Más de 200 personas siguen desaparecidas en un distrito del noroeste de Pakistán debido a las devastadoras inundaciones monzónicas y deslizamientos de tierra, según un funcionario.
Las inundaciones repentinas han matado a más de 300 personas en Pakistán y Cachemira administrada por Pakistán en los últimos días, la mayoría en la provincia montañosa de Khyber Pakhtunkhwa.
Un oficial local del distrito más afectado, Buner, dijo a la BBC que al menos 209 personas aún no han sido encontradas, pero se teme que el número aumente.
Jehangir Khan, portavoz de la oficina del comisionado adjunto de Buner, dijo que equipos de rescate enterraron a ocho cuerpos no identificados porque no encontraron familiares vivos para reclamarlos.
Además, algunos parientes no pueden reclamar los cuerpos de sus seres queridos porque las carreteras están gravemente dañadas.
Un portavoz de rescate provincial informó a la agencia AFP que "entre 10 y 12 pueblos enteros" quedaron parcialmente sepultados.
Asfandyar Khattak, jefe de la autoridad de gestión de desastres provincial, dijo que "docenas" de personas siguen desaparecidas en el distrito de Shangla.
Las lluvias monzónicas entre junio y septiembre aportan alrededor del 75% de las precipitaciones anuales del sur de Asia.
Aunque los deslizamientos e inundaciones son comunes, los científicos dicen que el cambio climático está haciendo estos fenómenos más intensos y frecuentes.
Las fuertes lluvias también han afectado a Cachemira administrada por India, días después de que al menos 60 personas murieran por inundaciones.
En Cachemira administrada por Pakistán, nueve personas murieron esta semana, y otras cinco en la región norteña de Gilgit-Baltistán, según autoridades.

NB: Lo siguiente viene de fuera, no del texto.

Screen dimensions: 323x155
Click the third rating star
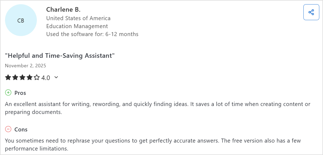(x=22, y=77)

Los meteorólogos prevén lluvias intensas hasta el 21 de agosto en el noroeste, donde varias zonas han sido declaradas zonas de desastre.

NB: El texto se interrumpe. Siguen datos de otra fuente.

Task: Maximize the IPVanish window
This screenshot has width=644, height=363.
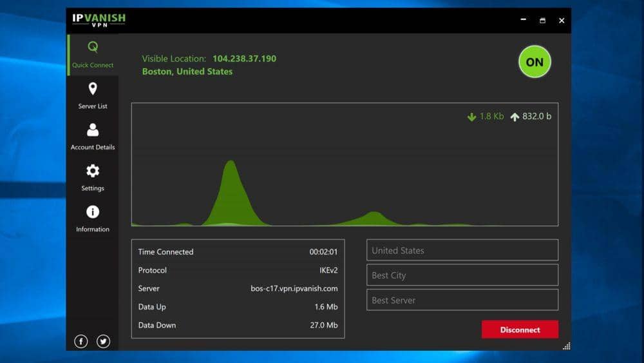Action: (542, 21)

Pakistán enfrenta la devastación de esta temporada de monzones desde junio. Hasta ahora, al menos 650 personas han perdido la vida.

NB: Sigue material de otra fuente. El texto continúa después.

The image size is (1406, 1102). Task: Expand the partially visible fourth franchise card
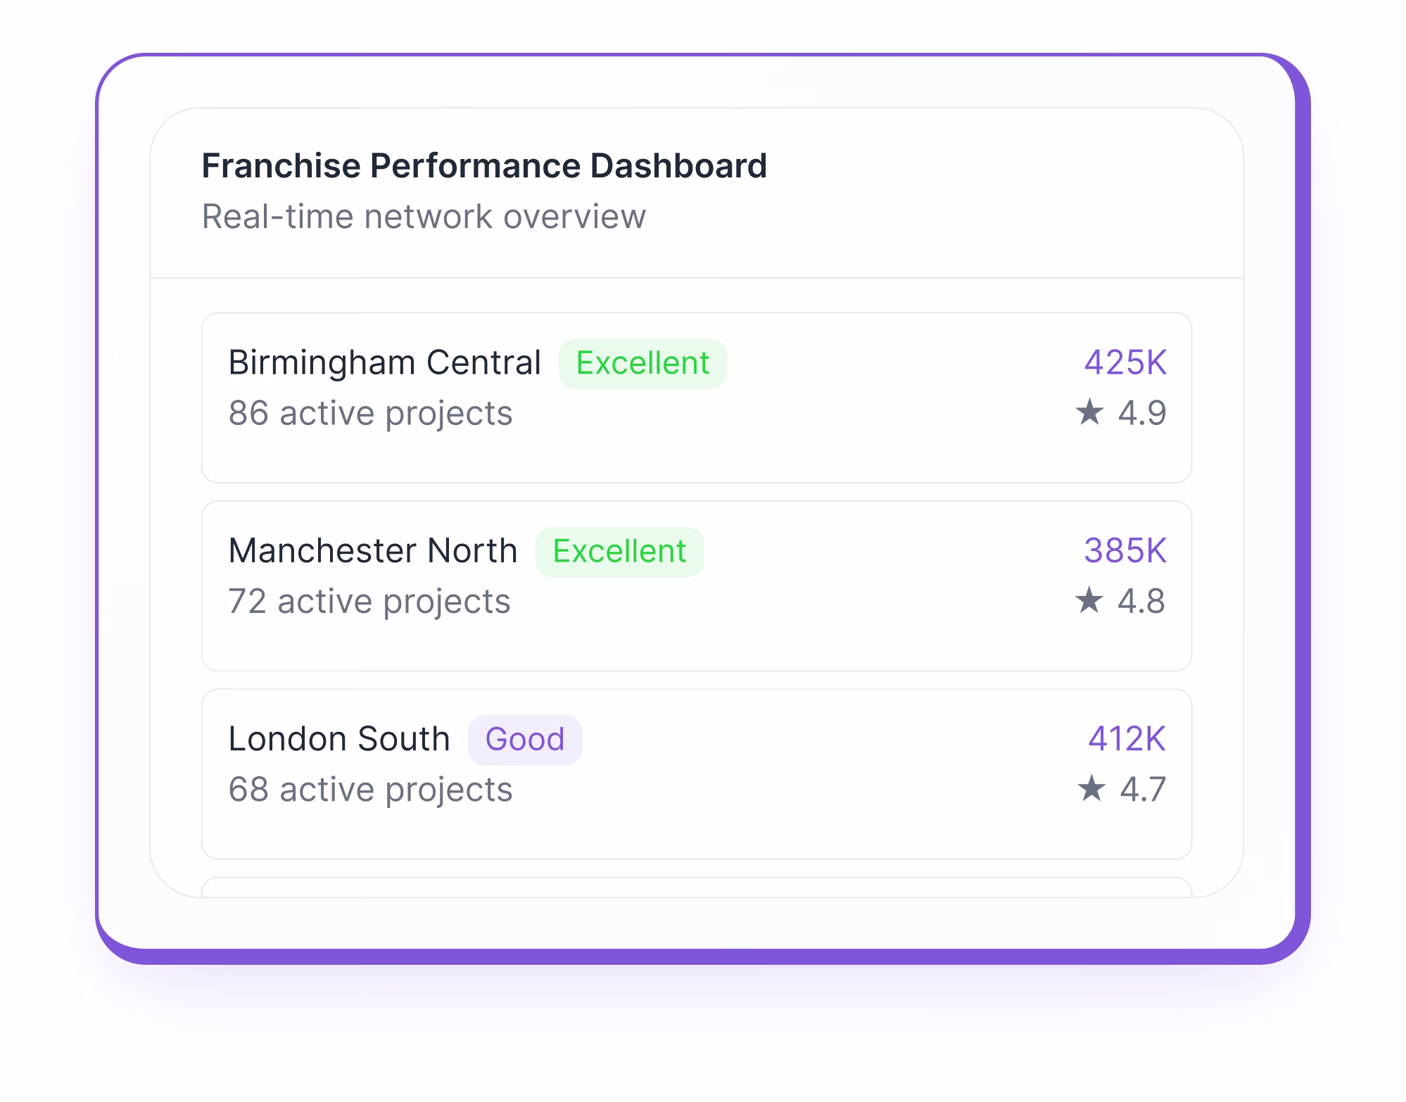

En julio, Punjab, hogar de casi la mitad de los 255 millones de pakistaníes, registró un 73% más de lluvia que el año pasado y más muertes que en toda la temporada monzónica anterior.
El norte de Pakistán es una de las áreas con más glaciares en la región, pero estos se están reduciendo rápidamente debido al cambio climático, lo que desprende rocas y tierra.
Las lluvias monzónicas pueden desestabilizar aún más las montañas, empeorando los deslizamientos que a veces bloquean ríos.
Aunque aún no se determina la causa exacta de las recientes inundaciones, los glaciólogos dicen que el deshielo es un factor importante.